What the exercise asks:
Which lines below hold the word "agent"? Report each one.

Top of Entries supplied

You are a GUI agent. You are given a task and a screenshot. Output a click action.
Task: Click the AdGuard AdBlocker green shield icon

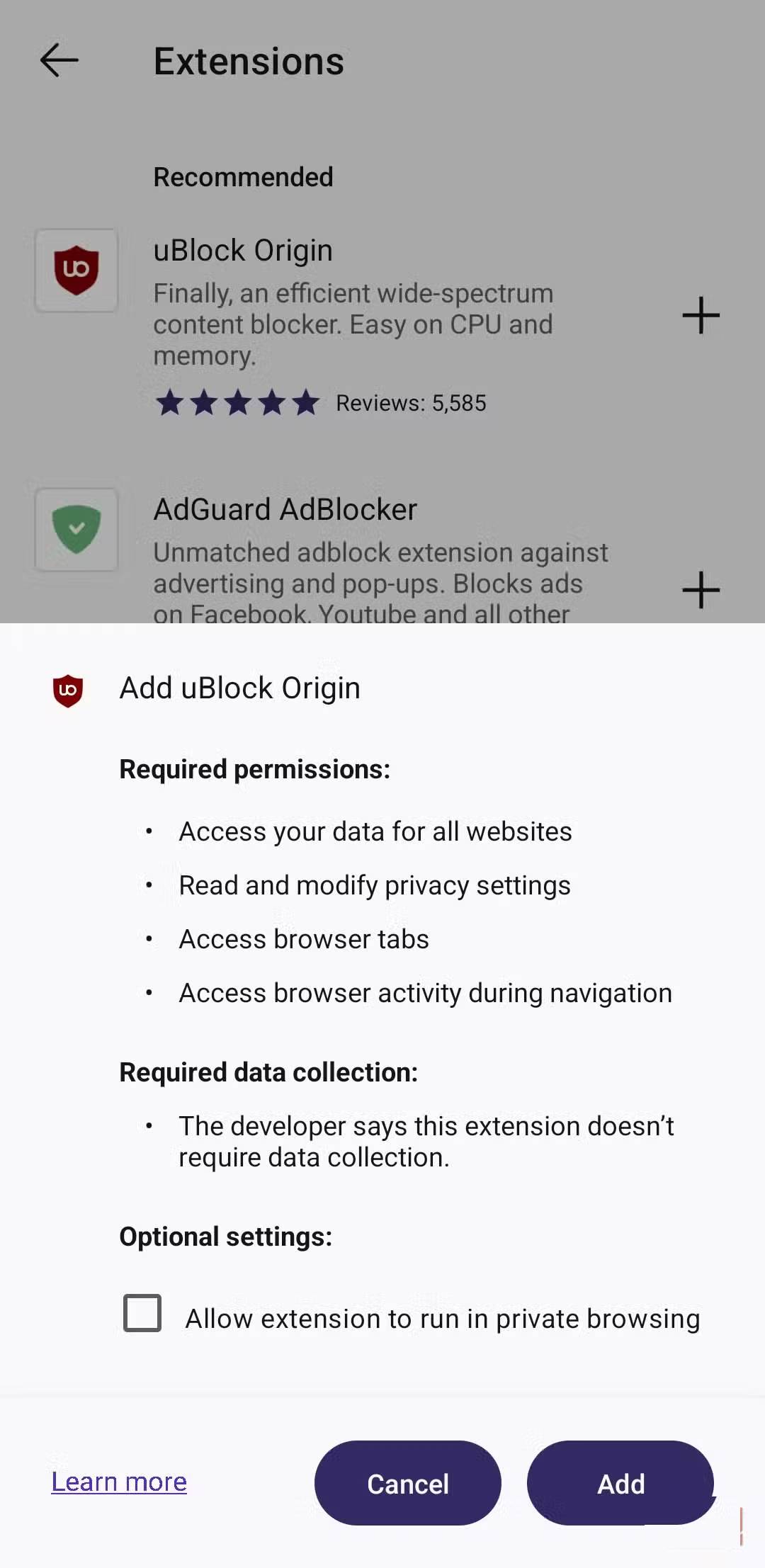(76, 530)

Bottom of Entries supplied
Top of Entries supplied

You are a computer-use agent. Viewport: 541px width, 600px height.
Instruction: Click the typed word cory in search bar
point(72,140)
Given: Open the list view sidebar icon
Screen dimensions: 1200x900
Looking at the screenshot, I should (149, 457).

Bottom of Entries supplied

Answer space:
You are a GUI agent. You are given a task and a screenshot. Output a click action.
You are a computer-use agent. Viewport: 541px width, 600px height.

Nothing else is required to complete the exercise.